Jan 18, 2019 | 7:43 AM

Both are valuable, but in certain circumstances, one may be better than the other.

For years, Canadians have been taking advantage of tax-deferred investment growth in their Registered Retirement Savings Plans (RRSPs). But now, the Tax-Free Savings Account (TFSA) provides Canadians 18 years of age and older with a valuable new opportunity to enjoy tax-free growth. Which one should be your choice?

There is no right or wrong answer. Both RRSPs and the TFSA are beneficial, and what’s best for you will depend on personal criteria. To help you decide, seek professional advice but you can start with considering the following:

Are your savings for short-term or a long-term goal? 

RRSPs were designed primarily to provide for a long-term goal – retirement. Because you get a tax deduction for contributing, withdrawals are usually taxable. (an advisor can help find a strategy that is best for you.)  Best case scenario is if withdrawals are made when you are no longer employed or retired and thus paying less income tax and at a lower rate.

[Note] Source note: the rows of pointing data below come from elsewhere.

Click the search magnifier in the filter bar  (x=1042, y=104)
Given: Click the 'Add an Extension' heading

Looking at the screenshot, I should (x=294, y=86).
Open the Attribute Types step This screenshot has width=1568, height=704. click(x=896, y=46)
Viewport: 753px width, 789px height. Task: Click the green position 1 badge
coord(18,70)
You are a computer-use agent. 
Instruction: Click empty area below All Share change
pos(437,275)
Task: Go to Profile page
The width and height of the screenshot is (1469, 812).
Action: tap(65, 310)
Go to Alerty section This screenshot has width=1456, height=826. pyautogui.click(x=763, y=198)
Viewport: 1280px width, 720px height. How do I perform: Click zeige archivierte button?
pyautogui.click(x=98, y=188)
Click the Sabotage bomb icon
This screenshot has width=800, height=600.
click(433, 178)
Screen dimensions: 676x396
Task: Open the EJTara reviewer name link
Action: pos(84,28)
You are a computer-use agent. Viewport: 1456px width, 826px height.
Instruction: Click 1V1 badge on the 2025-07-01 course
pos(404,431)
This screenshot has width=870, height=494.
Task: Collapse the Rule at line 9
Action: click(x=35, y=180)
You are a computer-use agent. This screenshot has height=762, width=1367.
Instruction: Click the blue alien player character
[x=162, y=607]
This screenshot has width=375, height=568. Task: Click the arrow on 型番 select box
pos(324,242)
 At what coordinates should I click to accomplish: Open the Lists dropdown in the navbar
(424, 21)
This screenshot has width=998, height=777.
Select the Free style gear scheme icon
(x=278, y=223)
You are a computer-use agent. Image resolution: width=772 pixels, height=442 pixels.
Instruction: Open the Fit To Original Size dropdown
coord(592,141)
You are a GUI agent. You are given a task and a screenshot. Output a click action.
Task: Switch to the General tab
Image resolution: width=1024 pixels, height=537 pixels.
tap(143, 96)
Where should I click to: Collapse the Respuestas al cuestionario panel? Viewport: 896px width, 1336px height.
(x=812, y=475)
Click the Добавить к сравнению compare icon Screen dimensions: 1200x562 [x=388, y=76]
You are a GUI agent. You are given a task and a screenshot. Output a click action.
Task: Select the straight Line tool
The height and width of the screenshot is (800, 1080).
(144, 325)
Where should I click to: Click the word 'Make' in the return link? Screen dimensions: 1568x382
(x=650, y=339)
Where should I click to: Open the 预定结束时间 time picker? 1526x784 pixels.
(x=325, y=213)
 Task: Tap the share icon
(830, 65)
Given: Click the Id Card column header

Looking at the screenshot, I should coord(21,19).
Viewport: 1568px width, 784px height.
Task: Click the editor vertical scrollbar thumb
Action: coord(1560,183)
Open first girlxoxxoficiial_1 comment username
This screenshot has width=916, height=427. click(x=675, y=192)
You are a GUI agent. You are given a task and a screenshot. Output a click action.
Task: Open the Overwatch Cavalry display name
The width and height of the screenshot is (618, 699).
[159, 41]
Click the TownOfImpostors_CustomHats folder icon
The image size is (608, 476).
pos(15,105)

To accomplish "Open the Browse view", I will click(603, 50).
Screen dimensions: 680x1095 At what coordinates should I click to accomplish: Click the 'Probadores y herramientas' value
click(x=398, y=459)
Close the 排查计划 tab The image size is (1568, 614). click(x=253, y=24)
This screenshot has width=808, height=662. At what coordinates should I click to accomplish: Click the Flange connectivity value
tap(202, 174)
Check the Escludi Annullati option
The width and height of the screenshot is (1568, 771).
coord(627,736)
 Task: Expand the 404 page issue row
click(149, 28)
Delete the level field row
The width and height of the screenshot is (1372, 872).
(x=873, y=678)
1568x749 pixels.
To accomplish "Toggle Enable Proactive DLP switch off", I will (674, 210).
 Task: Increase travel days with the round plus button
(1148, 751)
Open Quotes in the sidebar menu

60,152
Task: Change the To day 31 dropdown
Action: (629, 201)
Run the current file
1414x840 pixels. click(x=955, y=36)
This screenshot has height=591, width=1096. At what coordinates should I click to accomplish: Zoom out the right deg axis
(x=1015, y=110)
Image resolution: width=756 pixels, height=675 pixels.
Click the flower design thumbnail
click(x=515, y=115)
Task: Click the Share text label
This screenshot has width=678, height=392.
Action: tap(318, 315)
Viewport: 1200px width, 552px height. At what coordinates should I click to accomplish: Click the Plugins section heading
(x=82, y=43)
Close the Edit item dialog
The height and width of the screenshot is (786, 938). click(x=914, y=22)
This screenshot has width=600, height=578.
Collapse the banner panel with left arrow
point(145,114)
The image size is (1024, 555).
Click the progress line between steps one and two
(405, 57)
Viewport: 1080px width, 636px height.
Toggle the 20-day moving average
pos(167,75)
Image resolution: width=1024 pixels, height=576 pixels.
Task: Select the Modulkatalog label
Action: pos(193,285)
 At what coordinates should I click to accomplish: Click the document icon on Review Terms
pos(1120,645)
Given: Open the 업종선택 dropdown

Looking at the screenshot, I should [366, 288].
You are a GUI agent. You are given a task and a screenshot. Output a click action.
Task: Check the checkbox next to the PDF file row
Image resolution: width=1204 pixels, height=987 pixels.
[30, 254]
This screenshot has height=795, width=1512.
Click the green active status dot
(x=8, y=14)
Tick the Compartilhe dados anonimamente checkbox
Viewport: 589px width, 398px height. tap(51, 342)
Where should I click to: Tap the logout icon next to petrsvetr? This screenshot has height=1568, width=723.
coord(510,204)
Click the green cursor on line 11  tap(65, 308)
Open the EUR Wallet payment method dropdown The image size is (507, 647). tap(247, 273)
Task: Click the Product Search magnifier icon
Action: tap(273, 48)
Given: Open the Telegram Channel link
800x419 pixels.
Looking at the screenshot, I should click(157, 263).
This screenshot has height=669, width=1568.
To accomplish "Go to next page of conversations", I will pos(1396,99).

However, the flexibility of the TFSA, can meet short-term goals more easily. While there is no deduction permitted for the contribution, any amount can be withdrawn, tax-free, at any time for any reason. In addition, you can re-contribute the full amount of your withdrawal in the same year as the withdrawal.

Effective ways to split income with your spouse who pays a lower tax rate than you? 

The TFSA is ideal for income-splitting. You can give your spouse money to contribute to their TFSA and any income earned is not attributed back to you. Your spouse can make tax-free withdrawals at any time.

A spousal RRSP, the contributions you make will reduce the amount you can contribute to your own RRSP. In addition, withdrawals from the spousal plan will be taxed in your hands if they are made in the same calendar year as a spousal contribution or either of the two subsequent calendar years. After that point, however, both the income earned on the initial contribution and any withdrawals made by your spouse will be taxable in his or her hands.